Lorsque la nouvelle de la mort de Mgr Luigi Giussani est arrivée le matin du
22 février, le cardinal ne s'attendait pas à ce que Jean-Paul II lui demande
de présider ses funérailles, qui auraient lieu deux jours plus tard dans la
cathédrale de Milan. À l'origine, il y a eu probablement la prise de
conscience par le pape de l'amitié fraternelle qui liait Ratzinger au
fondateur du mouvement Communion et Libération depuis des décennies.

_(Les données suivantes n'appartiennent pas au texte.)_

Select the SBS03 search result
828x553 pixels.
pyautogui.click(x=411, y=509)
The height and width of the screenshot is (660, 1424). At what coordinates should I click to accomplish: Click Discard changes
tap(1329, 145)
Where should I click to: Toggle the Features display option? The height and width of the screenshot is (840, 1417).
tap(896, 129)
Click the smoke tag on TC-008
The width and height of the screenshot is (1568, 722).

Don Stanislaw me l'a annoncé par téléphone et je suis immédiatement allé le
dire au préfet, de sorte que, l'après-midi même, il a travaillé chez lui
pour écrire l'homélie. En finale, il y a eu trop de protagonistes, puisque
le cardinal Dionigi Tettamanzi, archevêque ambrosien, voulait à tout prix
présider la célébration, tandis que Mgr Stanislaw Rylko, président du
Conseil pontifical pour les laïcs, s'était réservé la lecture d'un message
de condoléances signé par le souverain pontife. Ratzinger, avec sa
bienveillance habituelle, ne s'est pas formalisé, se limitant à prononcer
l'homélie prévue.
S'il s'agissait du début d'une campagne électorale en vue du prochain
conclave, Ratzinger montra qu'il voulait la mener « à l'envers », pour
convaincre d'éventuels partisans de l'écarter, plutôt que de le soutenir.
Ses paroles, diffusées en direct sur la première chaîne de télévision de la
RAI, ont été une fois de plus la répétition d'une conviction constante,
presque comme pour dire : « Et ne dites pas que je ne vous ai pas fait
comprendre clairement ce que je pensais ! »

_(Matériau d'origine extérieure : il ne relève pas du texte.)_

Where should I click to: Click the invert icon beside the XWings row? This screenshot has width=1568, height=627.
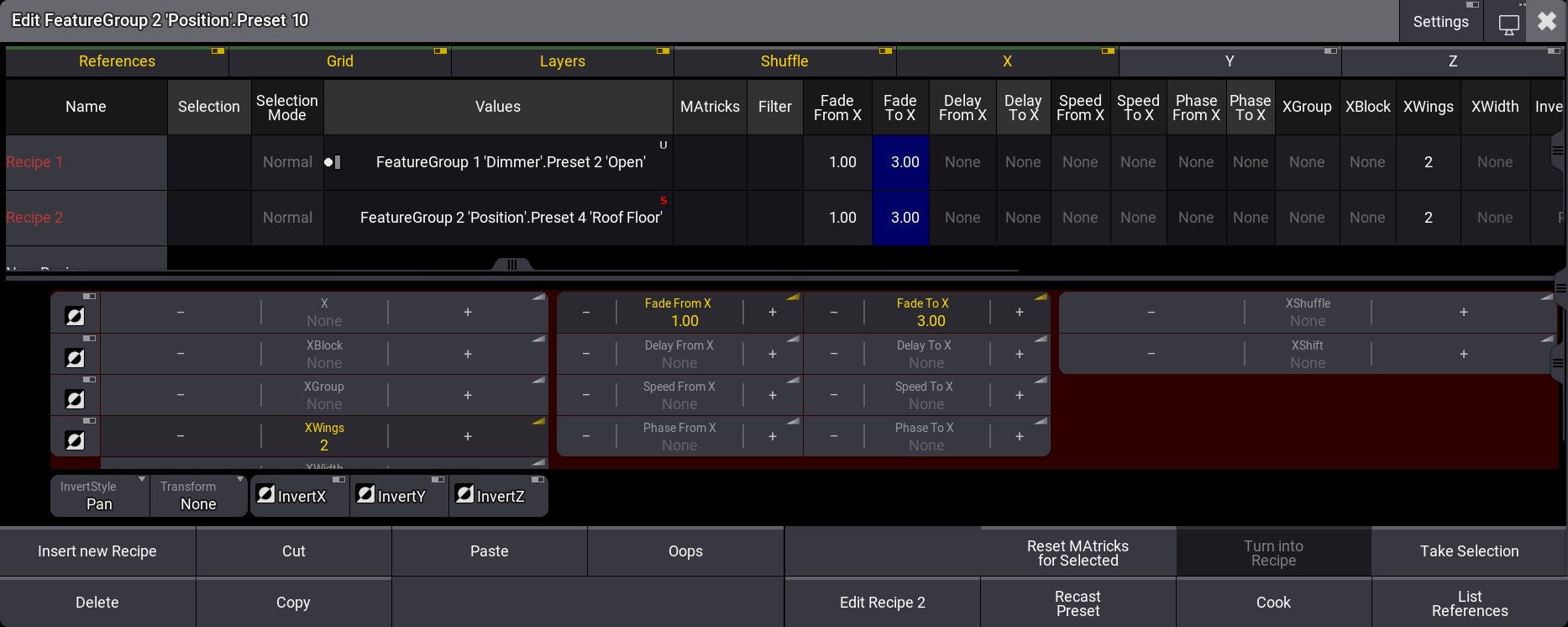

Après avoir affirmé que « le christianisme n'est pas un système
intellectuel, un ensemble de dogmes, un moralisme, mais une rencontre, une
histoire d'amour, un événement », le cardinal a stigmatisé la tentation « de
transformer le christianisme en moralisme et le moralisme en politique, de
remplacer la croyance par l'action. [...] À ce rythme, on tombe dans les
particularismes, on perd surtout les principes et l'orientation, et à la fin
on ne construit pas, mais on divise ». Et il a conclu avec une note de franc
réalisme : « Celui qui croit doit aussi passer par la "vallée obscure", les
vallées obscures du discernement, et donc aussi de l'adversité, de
l'opposition, de l'hostilité idéologique. »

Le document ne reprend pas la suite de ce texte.